A multicenter retrospective study was performed in 36 participating North American centers to examine the use and timing of surgery in the treatment of acute spinal cord injury (SCI). The study was conducted to obtain information required for the planning of a randomized controlled trial of early compared with late decompressive surgery.

The records of all patients aged 16 to 75 years with acute SCI who were admitted to the 36 centers within 24 hours of injury over a 9-month period (August 1994 to April 1995) were examined to obtain data on admission variables, methods of diagnosis, use of traction, and surgical variables including type and timing of surgery.

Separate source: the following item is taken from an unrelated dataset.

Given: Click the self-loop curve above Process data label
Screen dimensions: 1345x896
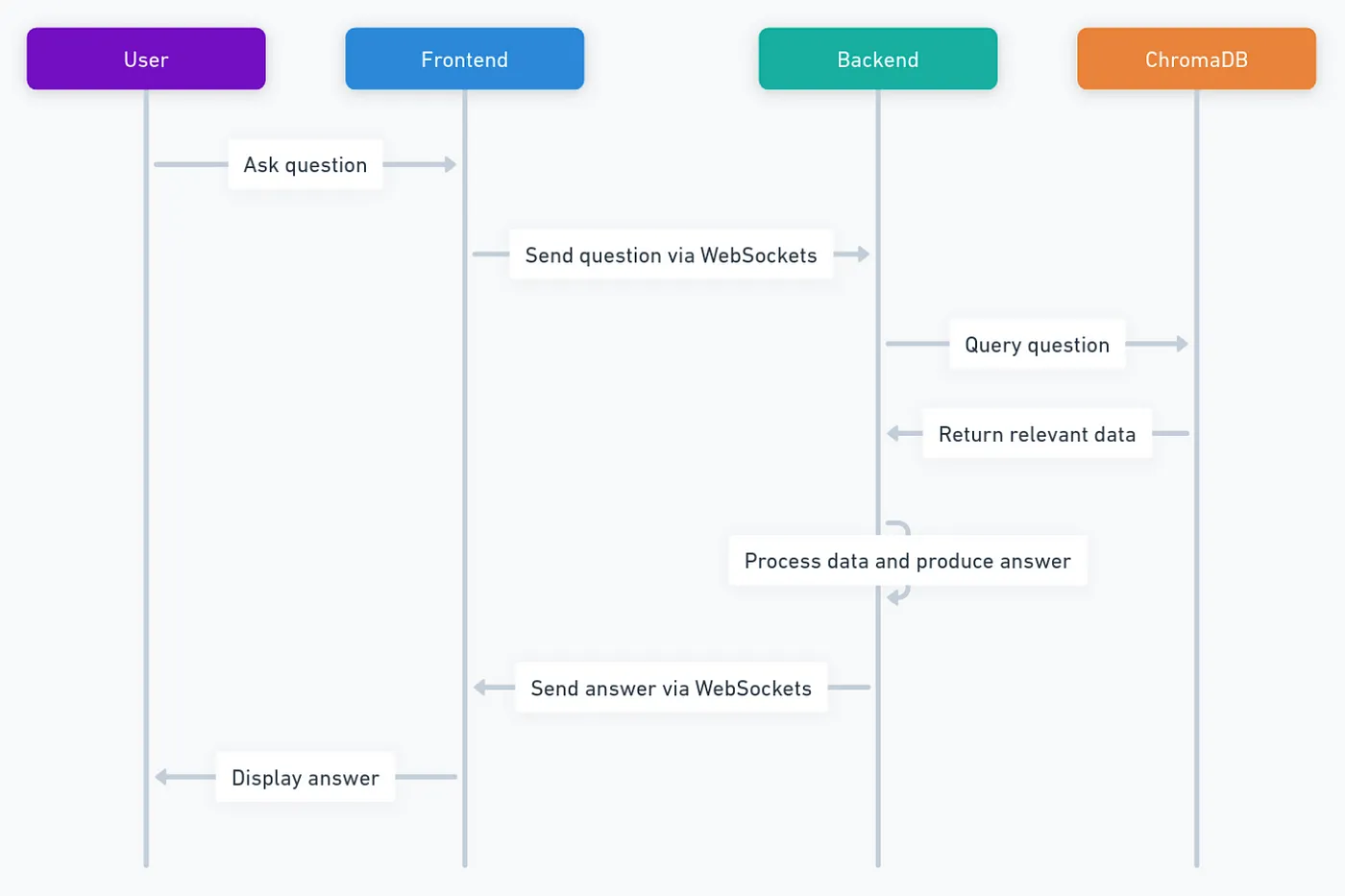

A total of 585 patients with acute SCI or cauda equina injury were admitted to these centers, although approximately half were ultimately excluded because they did not meet inclusion criteria. Common causes for exclusion were late admission, age, gunshot wound, and an absence of spinal cord compression demonstrated on imaging studies. Thus, only approximately 50% of acute SCI patients would be eligible for inclusion in a study of acute decompressive procedures. Although 100% of patient underwent computerized tomography (CT) scaning, only 54% underwent magnetic resonance imaging, and CT myelography was performed in only 6%. Complete neurological injuries (American Spinal Injury Association Grade A) were present in 57.8%. Traction was applied in only 47% of patients with cervical injuries, of which only 42% demonstrated successful decompression by traction. Neurological deterioration occurred in 8.1% of patients after traction. Surgery was performed in 65.4% of patients. The timing of surgery varied widely: less than 24 hours in 23.5% of patients; 25 to 48 hours in 15.8%; 48 to 96 hours in 19.0%; and 5 days or longer in 41.7% of patients.

These data indicate that whereas surgery is commonly performed in patients with acute SCI, one-third of the cases are managed nonoperatively, and there is very little agreement on the optimum timing of surgical treatment. The results of this study confirm the need for a randomized controlled trial to determine the optimum timing of surgical decompressive procedures in patients with SCI.